**Dataset:**
──────────

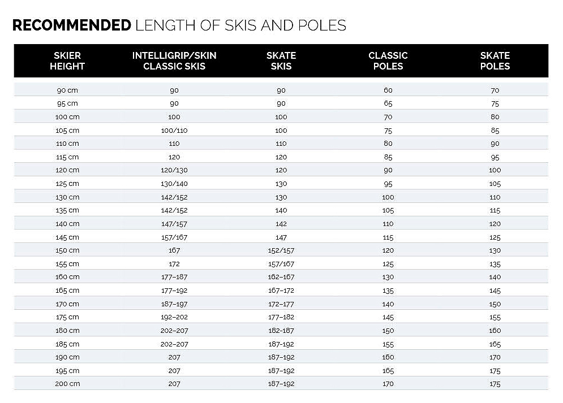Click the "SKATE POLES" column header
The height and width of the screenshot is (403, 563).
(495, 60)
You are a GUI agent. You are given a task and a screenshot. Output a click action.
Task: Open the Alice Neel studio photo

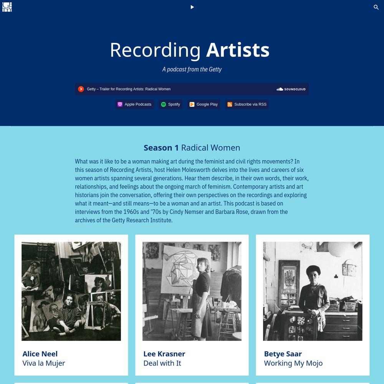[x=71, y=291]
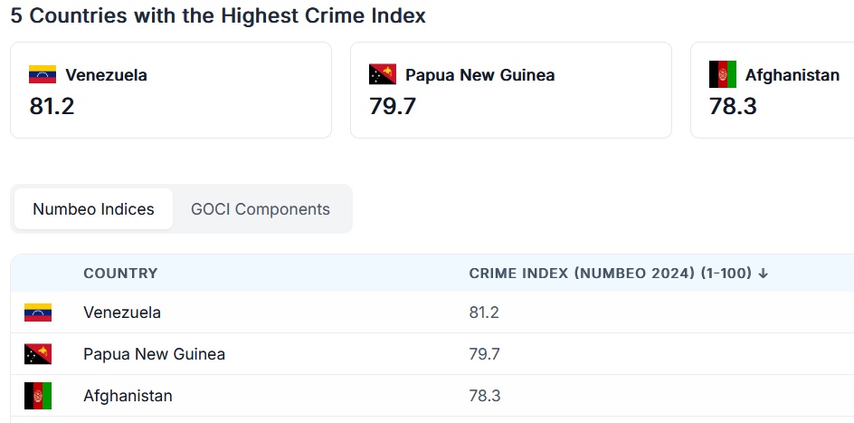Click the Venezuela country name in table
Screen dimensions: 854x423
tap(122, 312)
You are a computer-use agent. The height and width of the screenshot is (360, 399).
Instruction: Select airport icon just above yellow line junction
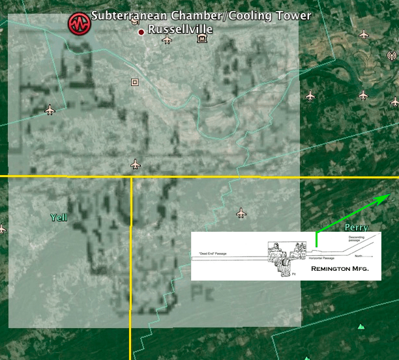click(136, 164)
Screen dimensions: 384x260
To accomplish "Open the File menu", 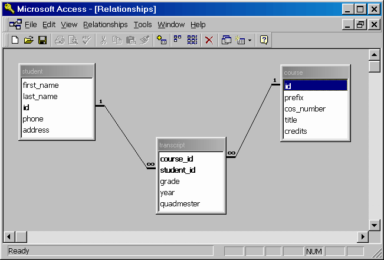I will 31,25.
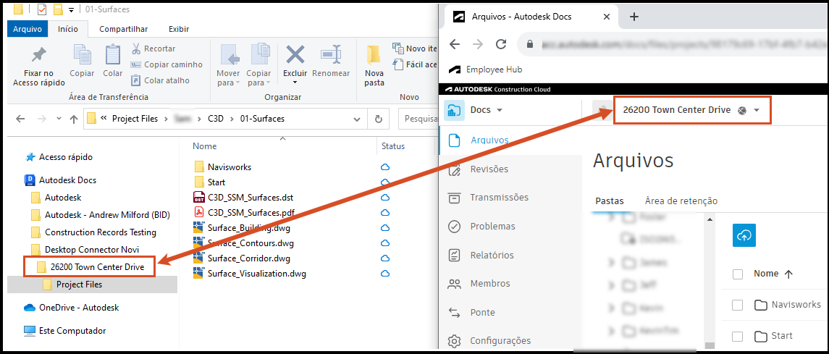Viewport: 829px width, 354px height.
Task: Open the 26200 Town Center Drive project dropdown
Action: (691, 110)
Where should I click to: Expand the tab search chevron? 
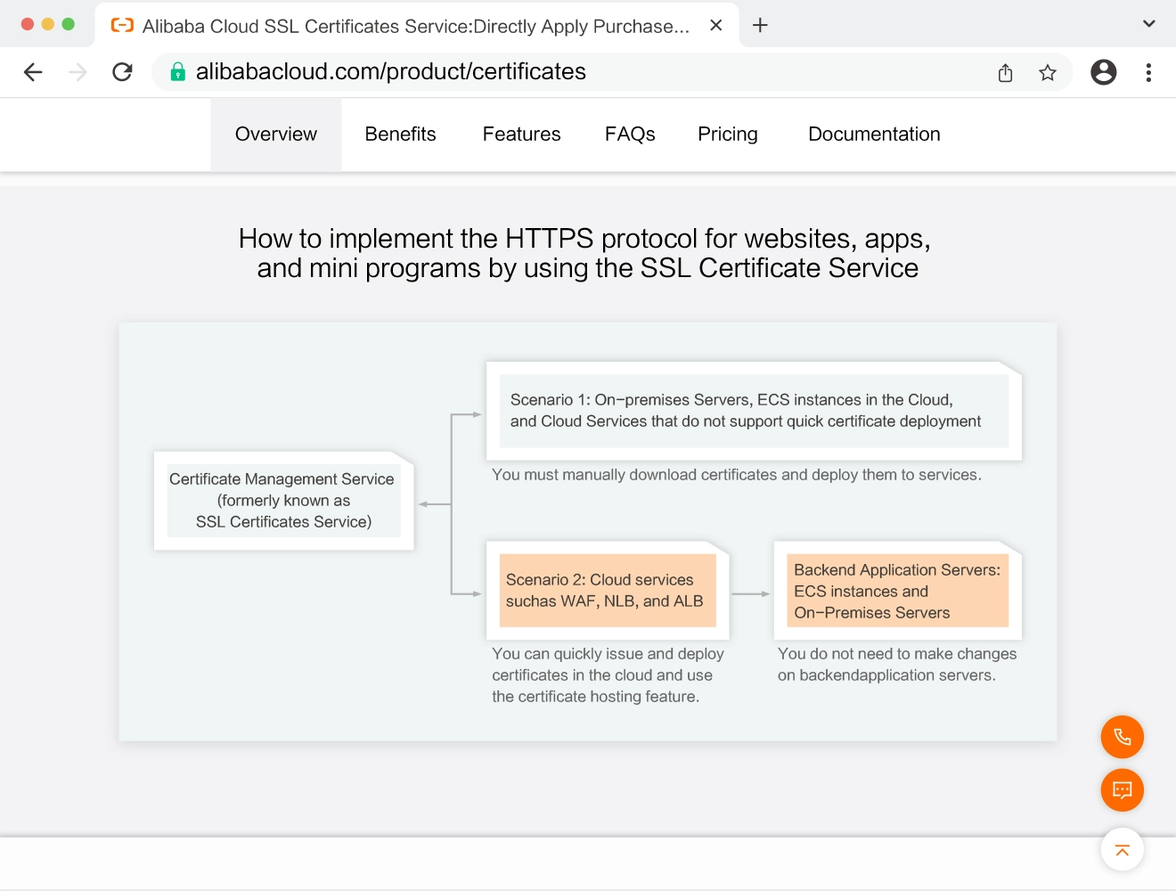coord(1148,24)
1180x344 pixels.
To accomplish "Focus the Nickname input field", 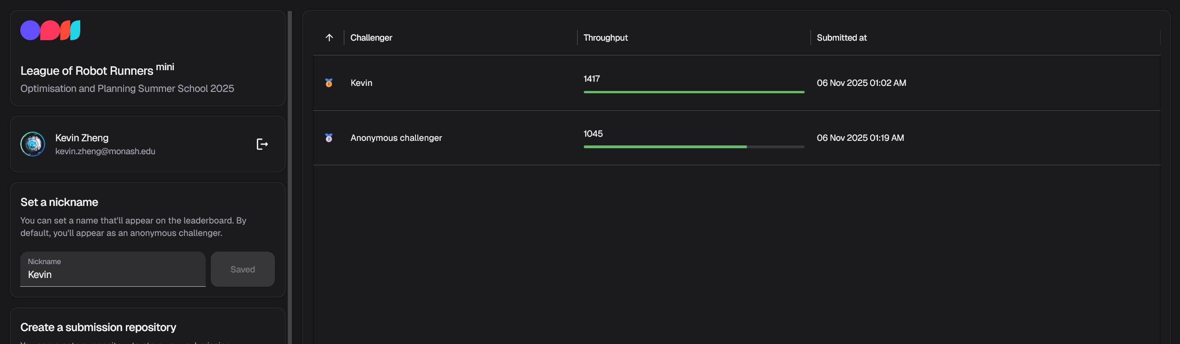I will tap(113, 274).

──────────

If a line in the records above has the word "agent", copy it.

**Answer for this exercise:**
You are a GUI agent. You are given a task and a screenshot. Output a click action.
You are a computer-use agent. The height and width of the screenshot is (360, 399).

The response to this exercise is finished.